Hello I have been tasked with proving the following: [tex]cos(\frac{2 \pi}{5}) = \frac{\sqrt{5} + 1}{4}[/tex] Any hints/idears on how I go about doing that? Sincerely Yours Fred
Start with the unit circle. Then construct a right triangle inside it with one of its angles equal to 2pi/5. From there, use trigonometry and geometry to figure out how to arrive to the answer.
I used Eulers formula [tex]cos(v) = \frac{e^{iv} + e^{-iv}}{2}[/tex] if v = [tex]\frac{2 \pi}{5}[/tex] cos(v) = [tex]\frac{\sqrt{5}-1}{4}[/tex] Is that a wrong approach? /Fred
?? How dou you arrive to that result from euler's formula? From it we just have cos(2pi/5)= (e^(i2pi/5) + e^(-i2pi/5))/2 = cos(2pi/5), because e^(iv)=cos(v)+i sen(v). ??
Using this formula proofs the result doesn't? Cause if I insert the numbers into the formula I get the cos(2pi/5). /Fred
If you plug v=2pi/5 in the following cos(v)=(e^(iv)+e^(-iv))/2 and use then the euler formula you get cos(2pi/5)=cos(2pi/5), not a specific numerical value... How do you arrived to it then? post the steps you have followed.
Sure, I'm sure show the following cos(2 pi / 5) = (sqrt(5) -1)/4 Then I take Eulers formula [tex]cos(v) = \frac{e^{iv} + e^{-iv}}{2}[/tex] and I insert v = (2 pi)/5 into euler which gives (sqrt(5) -1)/4. Thereby cos(2 pi / 5) = (sqrt(5) -1)/4 Is that approach correct? /Fred
If you start with what you are trying to prove as known, then you're not proving nothing. substituting 2pi/5 in the identity your using for cos(v) gives cos(2pi/5)= (e^(i2pi/5)+ e^(-i2pi/5))/2=cos(2pi/5). Which does not give the numerical value you are requested to obtain. You need to evaluate cos(2pi/5) and prove that the result is (sqrt(5)-1)/4. Now, the most elementary way(in which i can think right now) that do this is using the unitary circle and geometry/trigonometry as i mention in my first post.Of course it depends, From what course this problem came? It is likely that you have to use the methods you have learnt from this class. What do yo mean with Gauss proof?

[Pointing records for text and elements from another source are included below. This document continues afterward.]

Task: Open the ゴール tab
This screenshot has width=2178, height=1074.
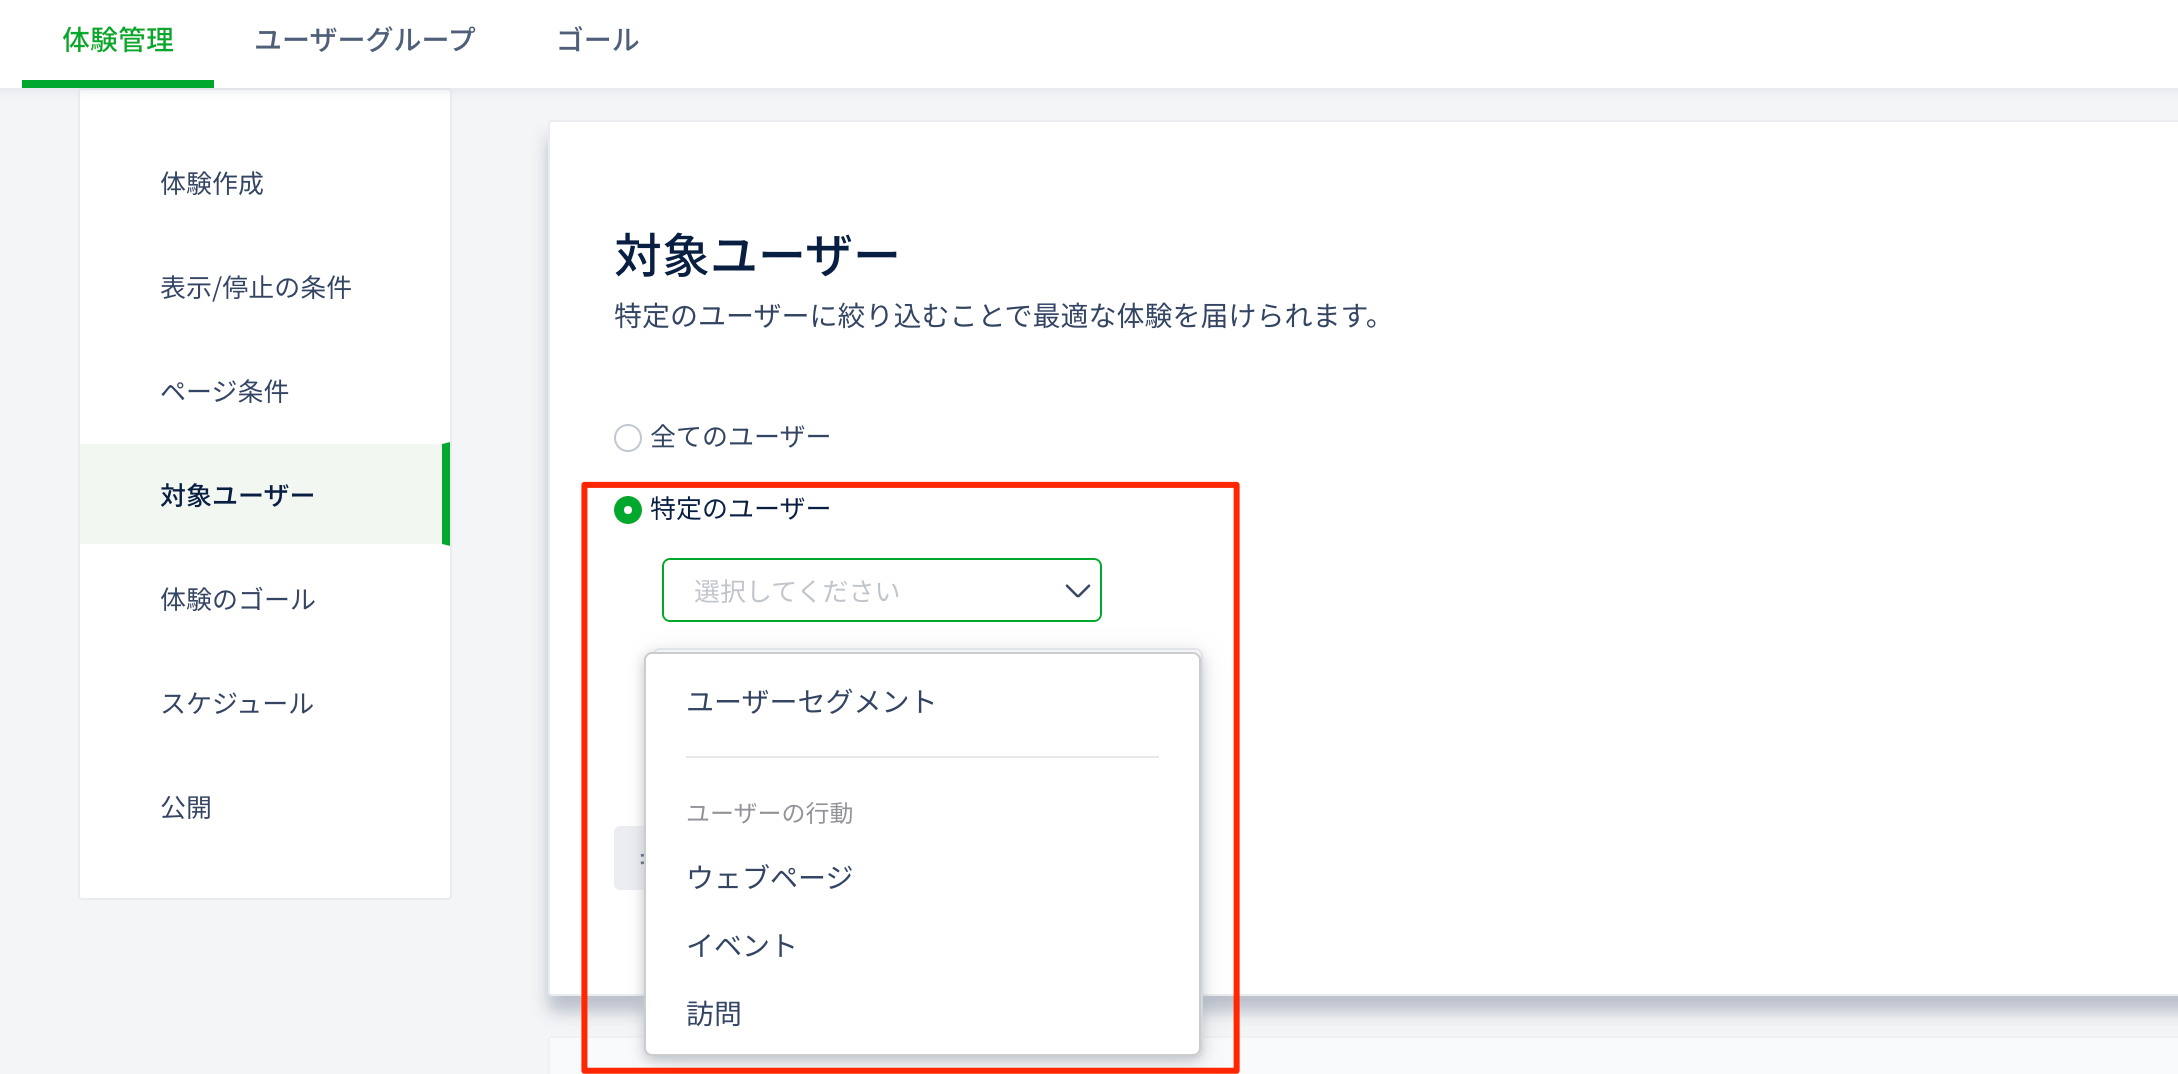Action: click(597, 41)
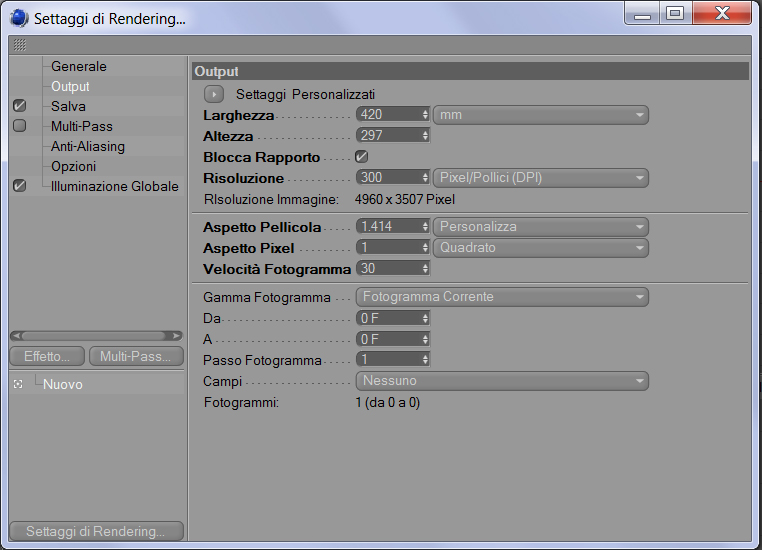Click the left arrow of the sidebar scrollbar
The width and height of the screenshot is (762, 550).
tap(16, 336)
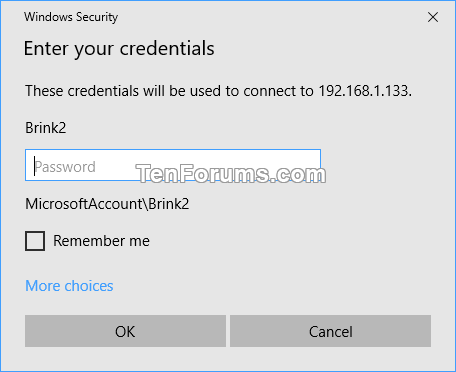456x372 pixels.
Task: Click the 192.168.1.133 address in description
Action: tap(363, 91)
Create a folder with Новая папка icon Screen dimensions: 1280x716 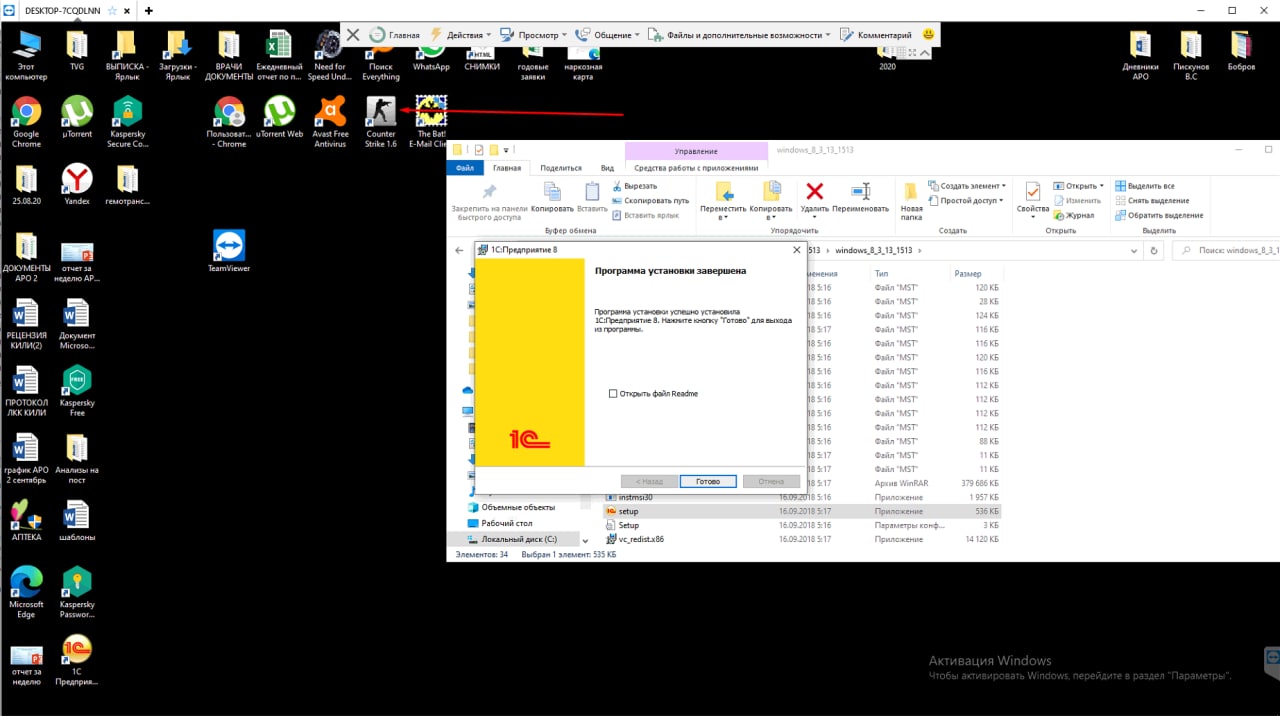pos(911,192)
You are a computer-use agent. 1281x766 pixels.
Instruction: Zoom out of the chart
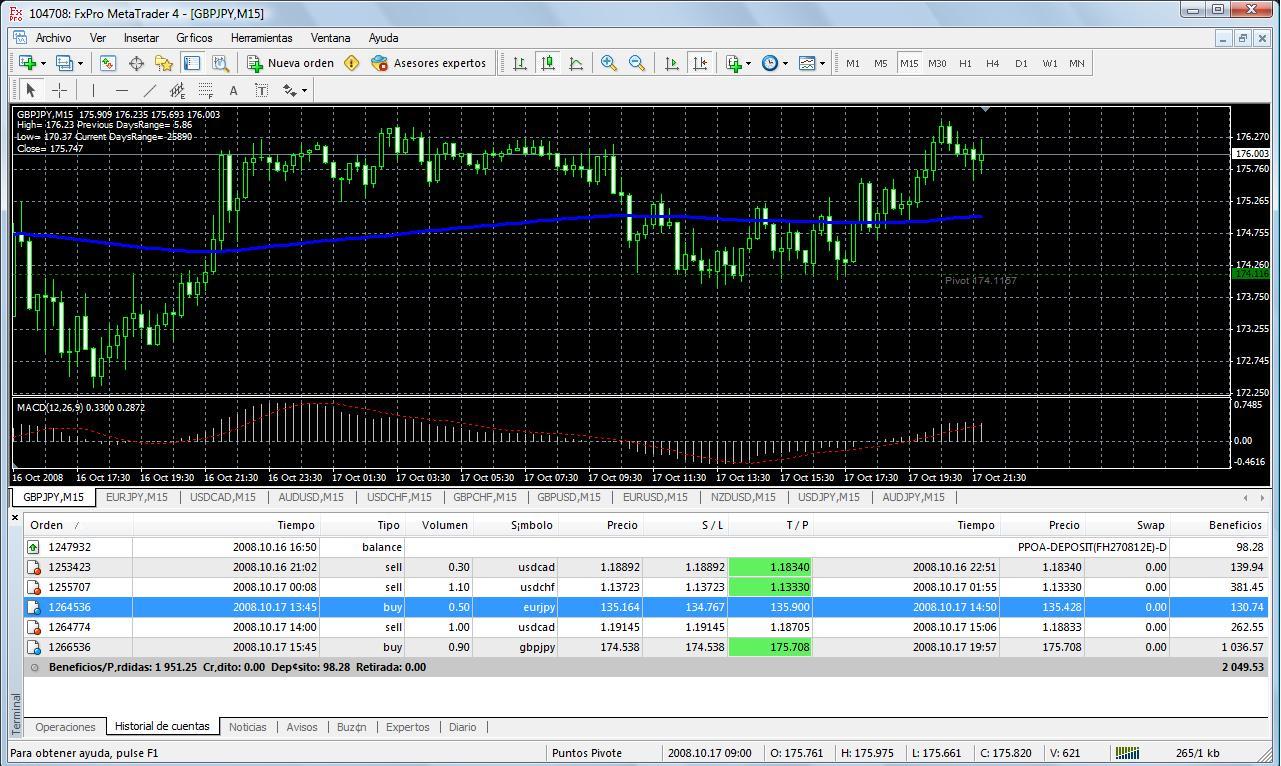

You have to draw the corresponding right triangle inside the circle and then use the pythagoras theorem and other trigonometry concepts to solve the problem. If you want a 'faster', 'algebraic' solution you may prefer to use the results/methods presented here http://mathworld.wolfram.com/TrigonometryAnglesPi5.html and here http://mathworld.wolfram.com/Multiple-AngleFormulas.html You just need to figure out which of them are the ones you need to construct your proof. They do it for sin(pi/5), you need to do it for cos(2pi/5).
Sounds suspiciously like homework, but try using the identity: [tex](\cos(x)+i\sin(x))^n=\cos(nx)+i\sin(nx)[/tex] (which you can easily prove by induction). You can then equate the real parts and substitute [tex]1-\cos^2x[/tex] for [tex]\sin^2x[/tex] to get a quintic polinoleum in [tex]\cos(\frac{2\pi}{5})[/tex] which should be easier for you to factorize than it was for Gauss because you already know the answer. You can then throw away all but one solution because they obviously don't fit. By the way if this is illegible it's because it's the first time I've used tex and I can't get it to display in the preview.